Rodzinna przygoda z pszczołami oczami Rafała

Z pewnością żyli kiedyś jacyś przodkowie Mikitów, którzy przed wiekami zajmowali się pszczołami. Ja jednak zacznę tę historię trochę skromniej, sięgając jedynie do roku 1983 i do rodzinnego miasta mojego taty czyli do Makowa Mazowieckiego.

Wtedy to właśnie mój dziadek Jan Mikita, postanowił spróbować swoich sił w pszczelarstwie. Zaczął od dwóch starych drewnianych uli, które wspólnie ze swoim synem naprawił, ocieplił i pomalował. Wkrótce te „nówki sztuki” zostały zasiedlone pszczołami i dumnie stanęły w przydomowym ogródku.

Początki

Pomimo iż tamte miodobrania obejmowały tylko dwa a później trzy ule, były podobno dużym wydarzeniem organizacyjnym w rodzinie.
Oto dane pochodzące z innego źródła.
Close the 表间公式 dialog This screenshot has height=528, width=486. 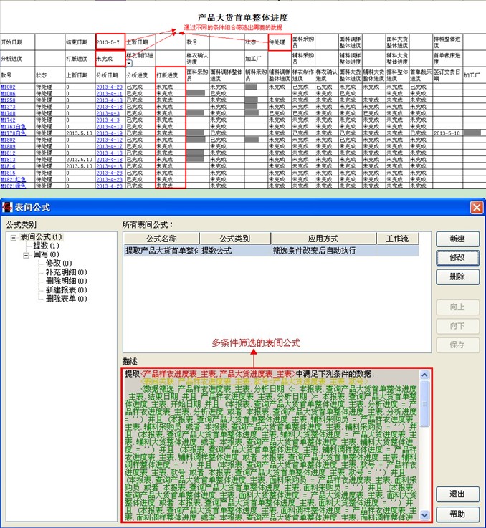coord(476,207)
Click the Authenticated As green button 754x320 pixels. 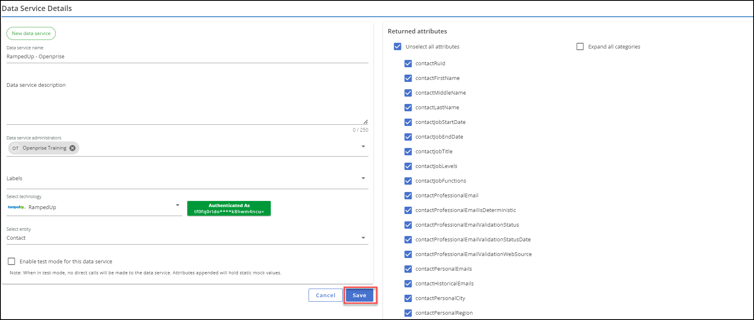coord(229,208)
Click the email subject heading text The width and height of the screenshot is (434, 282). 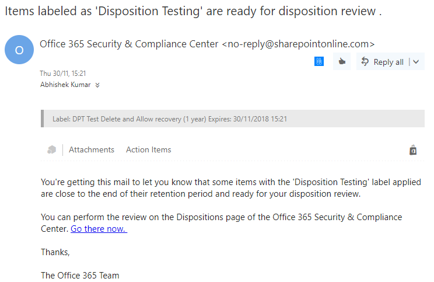pos(193,11)
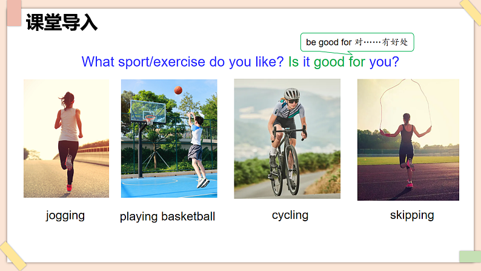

Każdy miał swoją rolę: dziadek omiatał ramki z pszczół, tata nosił je pojedynczo do domu, gdzie na schodach czekała już ciocia Iza albo ciocia Dorota, aby zanieść je do po stromych schodach do piwnicy. Na dole odbierała je babcia Jadzia, a czasem nawet prababcia Józia, które wcielały się w rolę operatora 3-ramkowej ręcznej miodarki.
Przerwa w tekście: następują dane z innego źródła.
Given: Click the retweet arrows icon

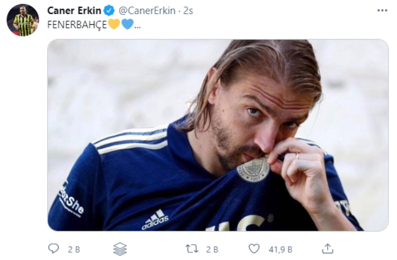Looking at the screenshot, I should pos(192,249).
Niestety tej scenki nikt wtedy nie uwiecznił na zdjęciu, bo wszyscy byli mocno zajęci:-)

Pierwsze miodobrania czyli cała rodzina w akcji

Gdy w 1995r. moi dziadkowie zakończyli w Makowie budowę swojego wymarzonego własnego domu i tam się przeprowadzili, epizod pszczelarski w naszej rodzinie został uśpiony na kolejne 15 lat.

To co napisałem powyżej to jedynie relacja rodziny, za to kolejne etapy znam już osobiście:-)

Przerwa a po niej drugie podejście

W 2009r. moi rodzice kupili kawałek ziemi w malowniczym zakątku północnego Mazowsza (tylko 90 km od Warszawy). Teren ten, ze względu na swoją polodowcową pagórkowatość nazywany jest Górami Krzyżewskimi.

Działka znajduje się na skraju lasu w miejscowości Krzyżewo Borowe. Tam rodzice pobudowali mały domek letniskowy.

Góry Krzyżewskie czyli co?

Wkrótce, bo już po pół roku od kupna działki, tj. wiosną 2010r., pojawiły się tam pierwsze ule. Było ich pięć (wersja warszawski poszerzany)

Wspólnie z mamą, bratem Pawłem i rodzeństwem ciotecznym (Dominika i Mikołaj) własnoręcznie je pomalowaliśmy.

Zakładam, że nie trudno poznać, który ul to moje dzieło artystyczne:-)

Znowu pszczoły w rodzinie

W 2011r., aby pogłębić swoją wiedzę o pszczołach i prowadzeniu pasieki, mój tata odbył kurs pszczelarski, który zakończył uzyskaniem tytułu zawodowego PSZCZELARZ.

Edukacja

Niedługo ja też będę mógł się pochwalić dyplomem zawodowym. Uczestniczę w studiach podyplomowych na kierunku pszczelarskim na Uczelni Wyższej Łukaszewski w Warszawie

W tzw. międzyczasie, tj. w 2013r., dokupiliśmy kolejne pięć uli, które również stanęły w Krzyżewie ciesząc nie tylko oko taty, ale też podniebienia całej naszej rodziny smacznym miodem zbieranym w rejonie Gór Krzyżewskich.

Małymi kroczkami

Po kilku latach stabilizacji i pracy z dziesięcioma ulami, w 2021r. tata znowu postanowił powiększyć pasiekę.

Tym razem skok był aż 4-krotny i wkrótce mieliśmy już 40 rodzin pszczelich!!!

Na szczęście grono chętnych do pomocy też się powiększyło. Na zdjęciu, wtedy jeszcze moja przyszła żona Weronika:-)

Nabieramy rozpędu:-)

Taka ilość rodzin pszczelich sprawiła, że zaczęliśmy szukać nowych pożytków dla naszych podopiecznych.

Nasze pszczoły zaczęły "wędrować", odkrywając bogactwo kolejno: łanów rzepaku, lasu akacjowego, parku z lipami, czy wreszcie gryki jak śnieg biała na mazurskich pagórkach.